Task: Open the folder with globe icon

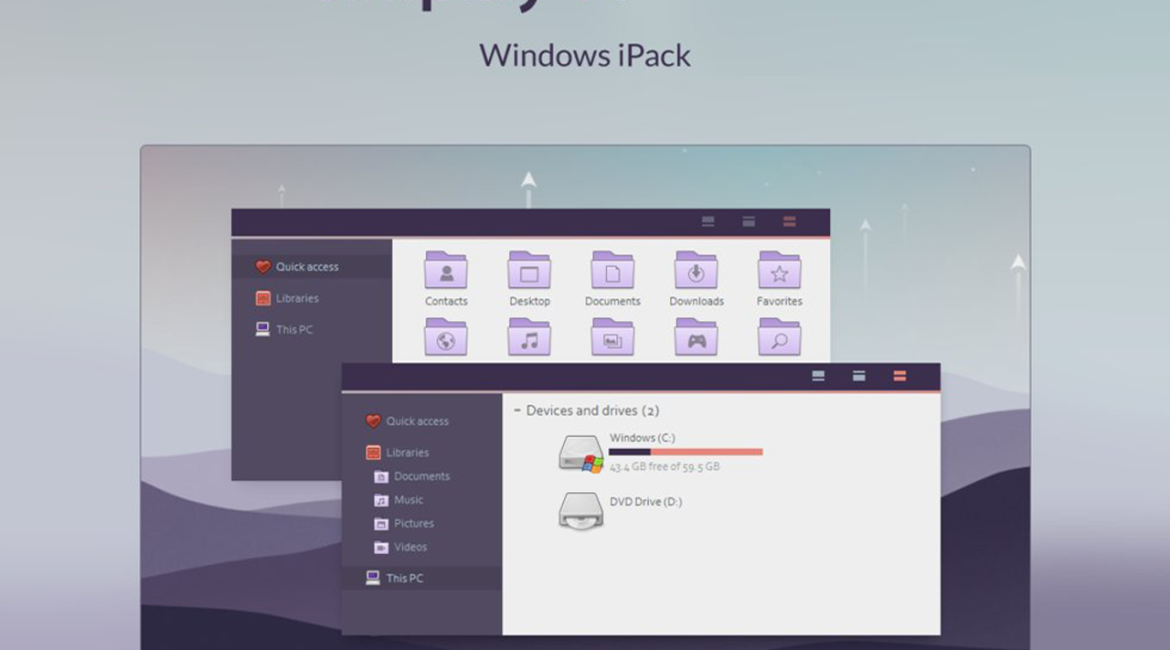Action: [x=446, y=339]
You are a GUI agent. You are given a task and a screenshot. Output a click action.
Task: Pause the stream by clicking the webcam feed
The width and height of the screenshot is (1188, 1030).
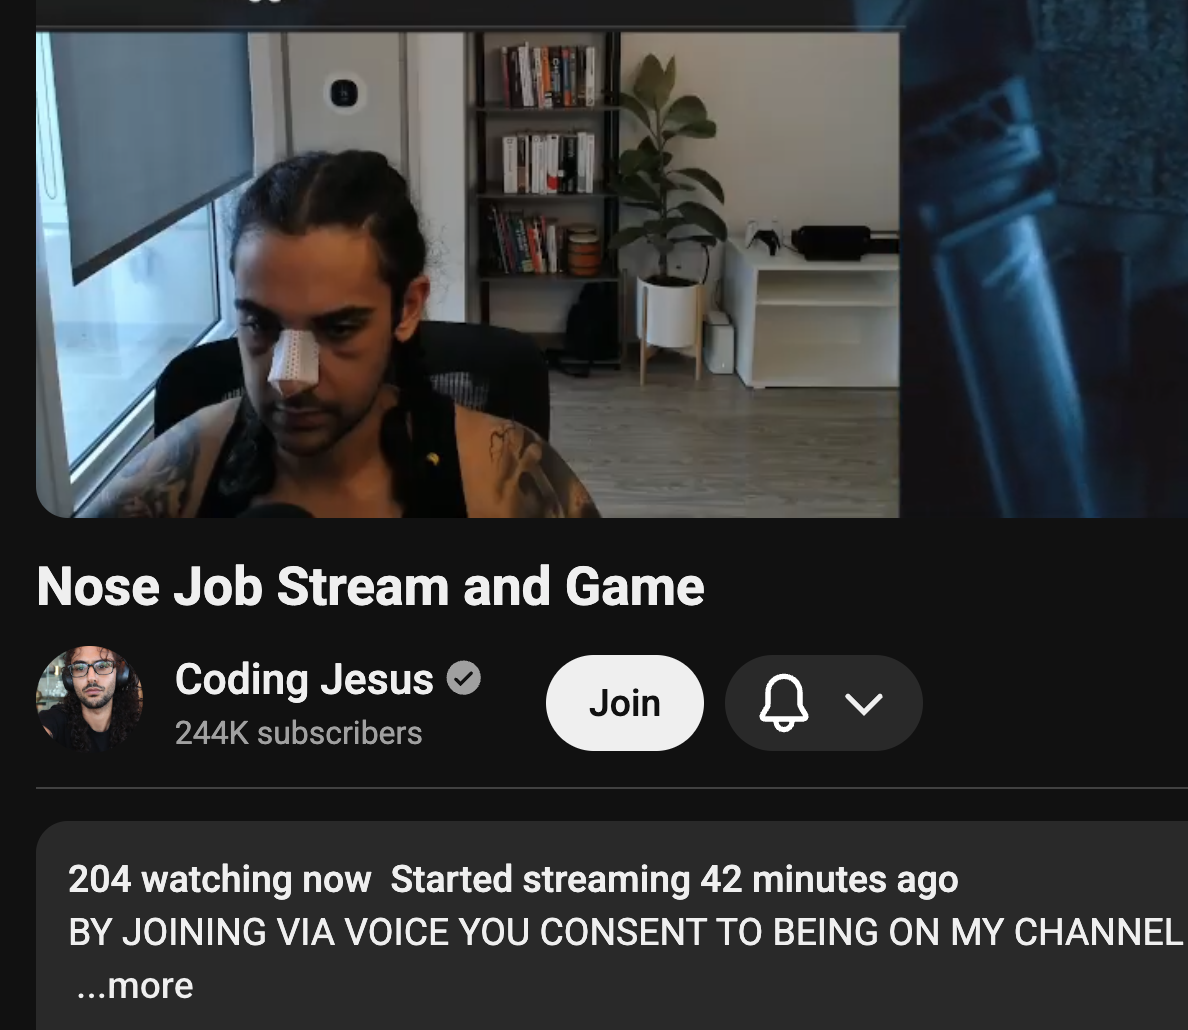click(467, 274)
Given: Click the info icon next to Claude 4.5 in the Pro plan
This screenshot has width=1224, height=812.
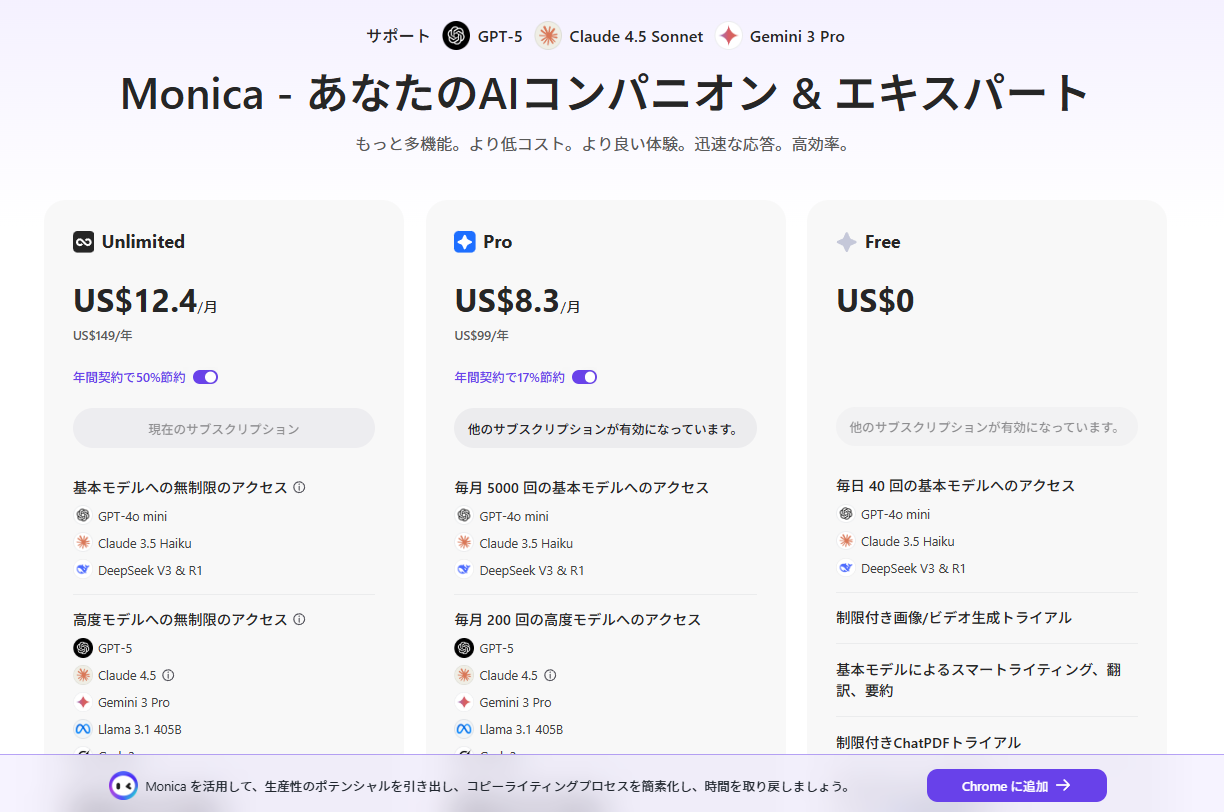Looking at the screenshot, I should pos(550,675).
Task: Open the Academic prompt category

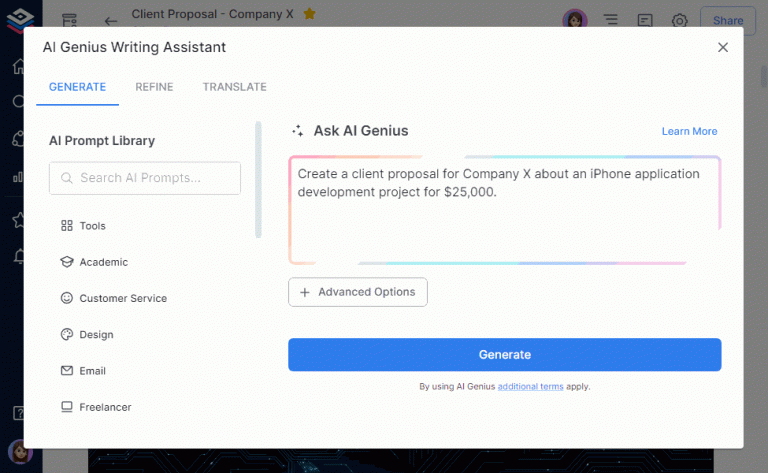Action: (103, 262)
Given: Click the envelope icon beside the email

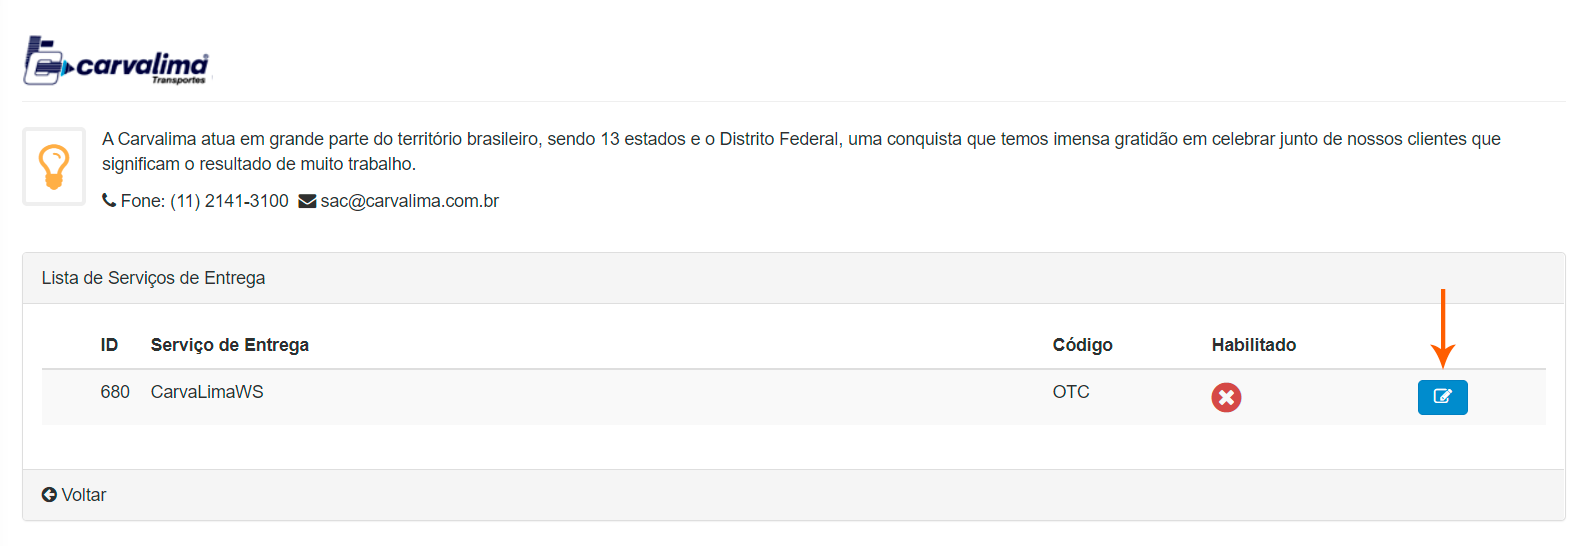Looking at the screenshot, I should [307, 202].
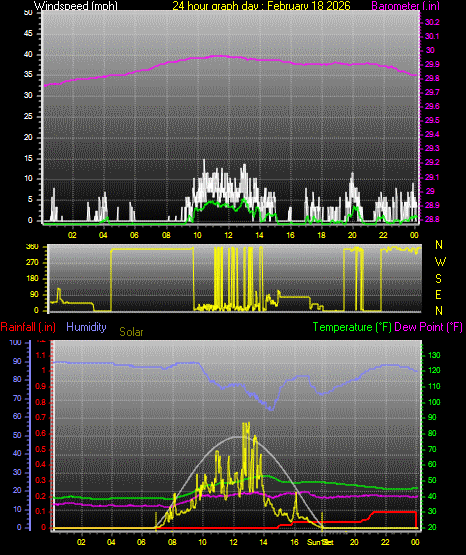Screen dimensions: 466x555
Task: Click the 24 hour graph day title
Action: point(261,6)
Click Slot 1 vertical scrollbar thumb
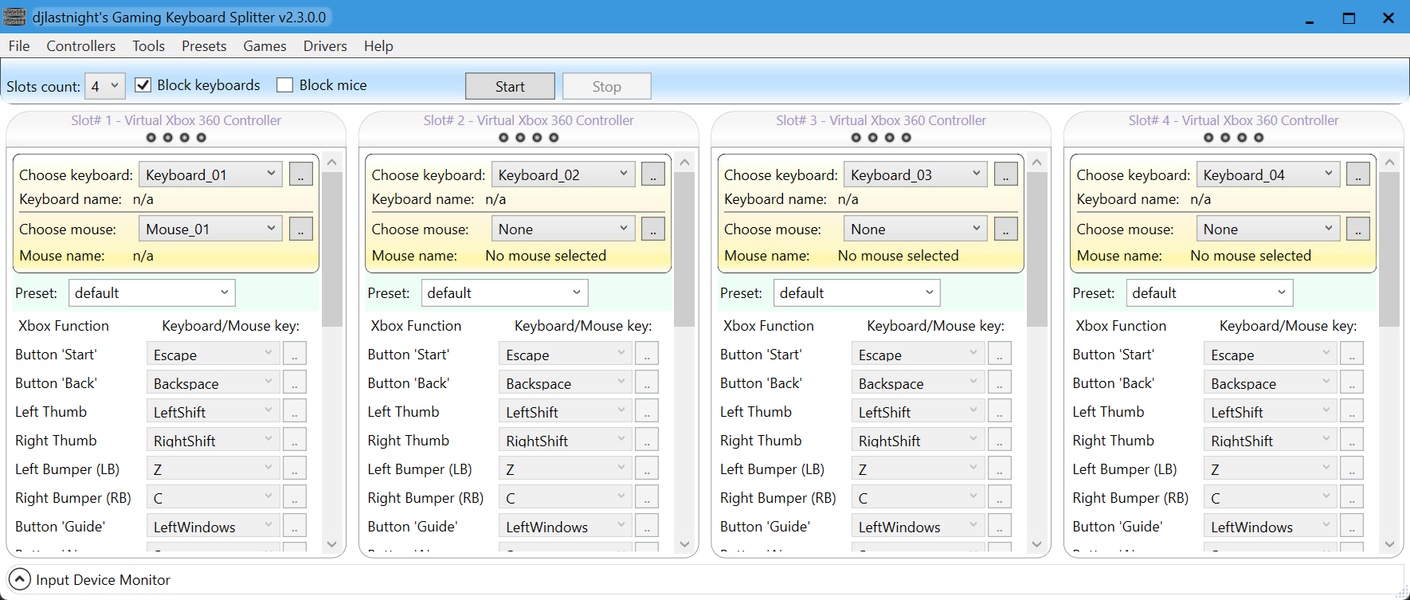This screenshot has width=1410, height=600. (x=332, y=250)
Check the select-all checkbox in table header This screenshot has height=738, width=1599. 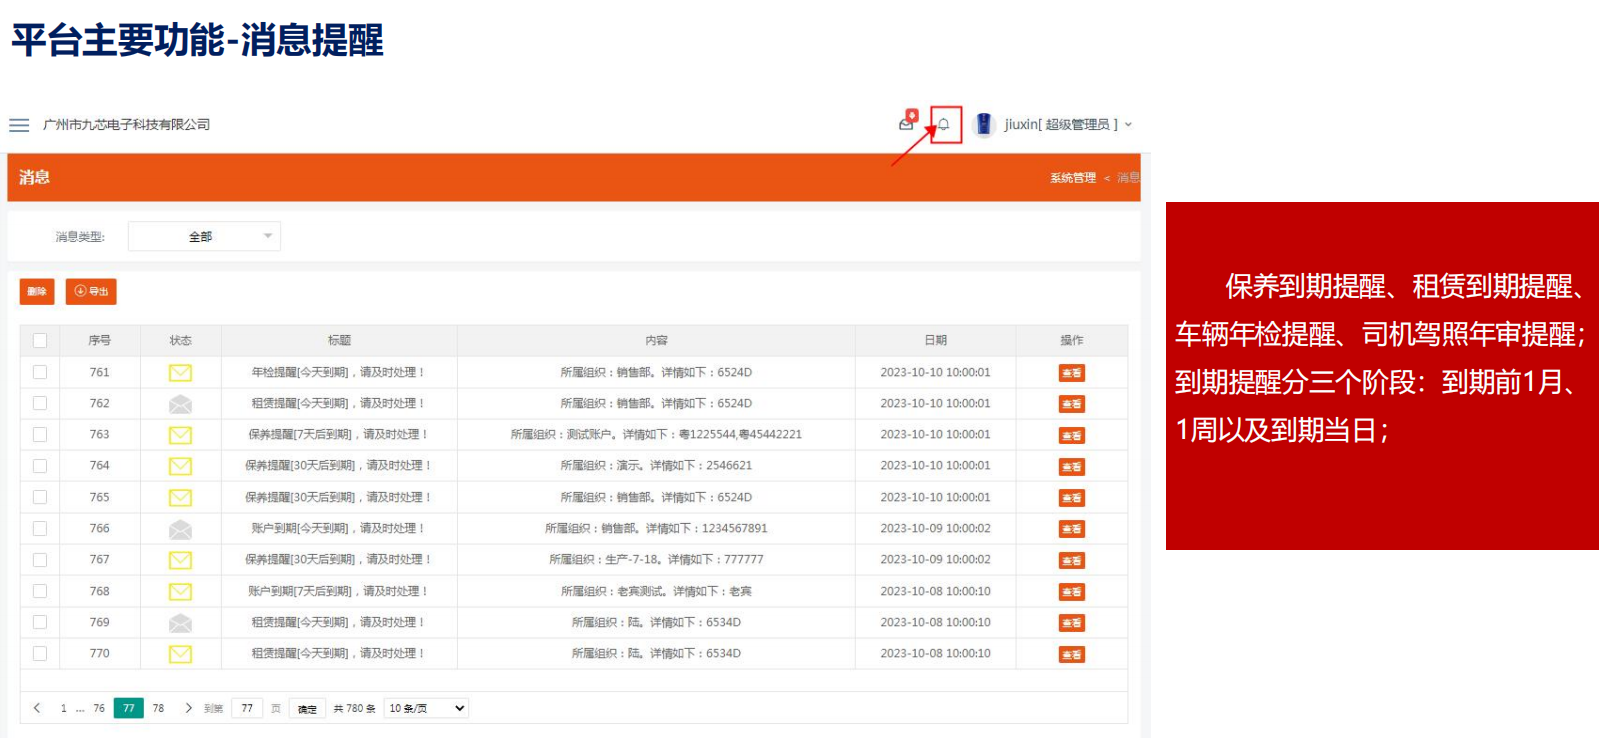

+-------+

### WORK TO COMPLETE
Exclude every picture and restate the listing word for word.

### SOLUTION TO THIS EXERCISE
Task: Open the folder with globe icon

Action: [x=446, y=339]
You are a GUI agent. You are given a task and a screenshot. Output a click action.
Task: Pause the stream by clicking the webcam feed
The width and height of the screenshot is (1188, 1030).
click(467, 274)
Given: Click the info icon next to Claude 4.5 in the Pro plan
This screenshot has width=1224, height=812.
Looking at the screenshot, I should pos(550,675).
Task: Open the Academic prompt category

Action: (103, 262)
Given: Click the envelope icon beside the email

Looking at the screenshot, I should [307, 202].
Screen dimensions: 466x555
Task: Click the 24 hour graph day title
Action: point(261,6)
Click Slot 1 vertical scrollbar thumb
This screenshot has width=1410, height=600. (x=332, y=250)
Check the select-all checkbox in table header This screenshot has height=738, width=1599. 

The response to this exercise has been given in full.